== RECORDS SUPPLIED ==
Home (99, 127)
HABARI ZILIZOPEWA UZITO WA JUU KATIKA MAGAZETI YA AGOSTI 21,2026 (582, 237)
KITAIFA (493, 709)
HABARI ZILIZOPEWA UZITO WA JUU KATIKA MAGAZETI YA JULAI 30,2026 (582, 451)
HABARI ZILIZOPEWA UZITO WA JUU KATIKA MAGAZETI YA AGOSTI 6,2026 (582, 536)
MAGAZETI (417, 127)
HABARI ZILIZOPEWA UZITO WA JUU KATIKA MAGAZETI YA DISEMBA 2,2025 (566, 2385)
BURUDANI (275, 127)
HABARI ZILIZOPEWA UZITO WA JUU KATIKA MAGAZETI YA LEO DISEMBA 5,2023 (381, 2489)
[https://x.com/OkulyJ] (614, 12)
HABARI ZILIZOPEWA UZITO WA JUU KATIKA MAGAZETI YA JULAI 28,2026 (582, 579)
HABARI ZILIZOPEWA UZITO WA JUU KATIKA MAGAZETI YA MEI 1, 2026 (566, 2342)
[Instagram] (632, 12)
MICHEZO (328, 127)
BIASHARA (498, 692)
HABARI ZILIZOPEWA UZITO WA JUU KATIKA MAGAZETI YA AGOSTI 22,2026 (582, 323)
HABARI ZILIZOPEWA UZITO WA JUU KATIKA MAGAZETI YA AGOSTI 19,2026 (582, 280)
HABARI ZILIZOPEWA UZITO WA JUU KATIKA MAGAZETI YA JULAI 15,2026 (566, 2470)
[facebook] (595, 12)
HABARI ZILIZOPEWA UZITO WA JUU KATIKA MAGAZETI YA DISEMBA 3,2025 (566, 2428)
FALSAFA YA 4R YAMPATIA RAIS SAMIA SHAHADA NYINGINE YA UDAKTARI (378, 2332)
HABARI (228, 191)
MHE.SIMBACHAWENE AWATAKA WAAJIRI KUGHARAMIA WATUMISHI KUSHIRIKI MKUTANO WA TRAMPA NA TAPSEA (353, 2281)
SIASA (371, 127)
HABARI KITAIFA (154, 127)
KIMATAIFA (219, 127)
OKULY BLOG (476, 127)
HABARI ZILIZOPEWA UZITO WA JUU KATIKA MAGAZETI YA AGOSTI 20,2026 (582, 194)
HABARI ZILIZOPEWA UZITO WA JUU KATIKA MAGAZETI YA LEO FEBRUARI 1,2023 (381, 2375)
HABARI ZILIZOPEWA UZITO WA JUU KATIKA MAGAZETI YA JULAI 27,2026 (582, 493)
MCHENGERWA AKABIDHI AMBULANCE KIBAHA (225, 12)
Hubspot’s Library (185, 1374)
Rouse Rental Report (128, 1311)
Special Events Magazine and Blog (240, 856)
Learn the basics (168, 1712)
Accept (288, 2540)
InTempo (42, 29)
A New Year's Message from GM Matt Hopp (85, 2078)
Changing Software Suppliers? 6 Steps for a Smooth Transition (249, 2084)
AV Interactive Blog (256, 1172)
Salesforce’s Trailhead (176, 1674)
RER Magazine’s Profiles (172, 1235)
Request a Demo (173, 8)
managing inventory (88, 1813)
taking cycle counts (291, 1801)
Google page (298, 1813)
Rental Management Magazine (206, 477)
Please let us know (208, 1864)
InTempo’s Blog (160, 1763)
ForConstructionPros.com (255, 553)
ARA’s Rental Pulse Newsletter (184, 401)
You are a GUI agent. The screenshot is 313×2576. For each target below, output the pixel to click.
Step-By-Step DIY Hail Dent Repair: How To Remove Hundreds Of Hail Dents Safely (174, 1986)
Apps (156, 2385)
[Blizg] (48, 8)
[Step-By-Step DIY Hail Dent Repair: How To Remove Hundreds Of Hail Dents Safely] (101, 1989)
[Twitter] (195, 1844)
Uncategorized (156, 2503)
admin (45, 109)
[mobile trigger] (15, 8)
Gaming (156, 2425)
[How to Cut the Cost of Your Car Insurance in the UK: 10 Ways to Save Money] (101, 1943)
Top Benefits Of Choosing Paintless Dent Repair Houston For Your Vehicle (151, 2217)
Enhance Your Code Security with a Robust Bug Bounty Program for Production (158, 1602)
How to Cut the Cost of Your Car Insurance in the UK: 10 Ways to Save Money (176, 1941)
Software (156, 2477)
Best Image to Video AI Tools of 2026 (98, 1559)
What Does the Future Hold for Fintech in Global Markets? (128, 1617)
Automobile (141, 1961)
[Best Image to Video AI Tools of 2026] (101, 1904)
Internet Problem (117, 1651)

== WHAT IS NEEDED ==
Your output should be the listing's lines, exact and complete, from its first line to the line that contains "You are a GUI", inclusive.

== RESPONSE FOR THIS EXERCISE ==
Home (99, 127)
HABARI ZILIZOPEWA UZITO WA JUU KATIKA MAGAZETI YA AGOSTI 21,2026 (582, 237)
KITAIFA (493, 709)
HABARI ZILIZOPEWA UZITO WA JUU KATIKA MAGAZETI YA JULAI 30,2026 (582, 451)
HABARI ZILIZOPEWA UZITO WA JUU KATIKA MAGAZETI YA AGOSTI 6,2026 (582, 536)
MAGAZETI (417, 127)
HABARI ZILIZOPEWA UZITO WA JUU KATIKA MAGAZETI YA DISEMBA 2,2025 (566, 2385)
BURUDANI (275, 127)
HABARI ZILIZOPEWA UZITO WA JUU KATIKA MAGAZETI YA LEO DISEMBA 5,2023 (381, 2489)
[https://x.com/OkulyJ] (614, 12)
HABARI ZILIZOPEWA UZITO WA JUU KATIKA MAGAZETI YA JULAI 28,2026 (582, 579)
HABARI ZILIZOPEWA UZITO WA JUU KATIKA MAGAZETI YA MEI 1, 2026 (566, 2342)
[Instagram] (632, 12)
MICHEZO (328, 127)
BIASHARA (498, 692)
HABARI ZILIZOPEWA UZITO WA JUU KATIKA MAGAZETI YA AGOSTI 22,2026 (582, 323)
HABARI ZILIZOPEWA UZITO WA JUU KATIKA MAGAZETI YA AGOSTI 19,2026 (582, 280)
HABARI ZILIZOPEWA UZITO WA JUU KATIKA MAGAZETI YA JULAI 15,2026 (566, 2470)
[facebook] (595, 12)
HABARI ZILIZOPEWA UZITO WA JUU KATIKA MAGAZETI YA DISEMBA 3,2025 (566, 2428)
FALSAFA YA 4R YAMPATIA RAIS SAMIA SHAHADA NYINGINE YA UDAKTARI (378, 2332)
HABARI (228, 191)
MHE.SIMBACHAWENE AWATAKA WAAJIRI KUGHARAMIA WATUMISHI KUSHIRIKI MKUTANO WA TRAMPA NA TAPSEA (353, 2281)
SIASA (371, 127)
HABARI KITAIFA (154, 127)
KIMATAIFA (219, 127)
OKULY BLOG (476, 127)
HABARI ZILIZOPEWA UZITO WA JUU KATIKA MAGAZETI YA AGOSTI 20,2026 (582, 194)
HABARI ZILIZOPEWA UZITO WA JUU KATIKA MAGAZETI YA LEO FEBRUARI 1,2023 (381, 2375)
HABARI ZILIZOPEWA UZITO WA JUU KATIKA MAGAZETI YA JULAI 27,2026 (582, 493)
MCHENGERWA AKABIDHI AMBULANCE KIBAHA (225, 12)
Hubspot’s Library (185, 1374)
Rouse Rental Report (128, 1311)
Special Events Magazine and Blog (240, 856)
Learn the basics (168, 1712)
Accept (288, 2540)
InTempo (42, 29)
A New Year's Message from GM Matt Hopp (85, 2078)
Changing Software Suppliers? 6 Steps for a Smooth Transition (249, 2084)
AV Interactive Blog (256, 1172)
Salesforce’s Trailhead (176, 1674)
RER Magazine’s Profiles (172, 1235)
Request a Demo (173, 8)
managing inventory (88, 1813)
taking cycle counts (291, 1801)
Google page (298, 1813)
Rental Management Magazine (206, 477)
Please let us know (208, 1864)
InTempo’s Blog (160, 1763)
ForConstructionPros.com (255, 553)
ARA’s Rental Pulse Newsletter (184, 401)
You are a GUI agent. The screenshot is 313×2576. For each target below, output the pixel to click.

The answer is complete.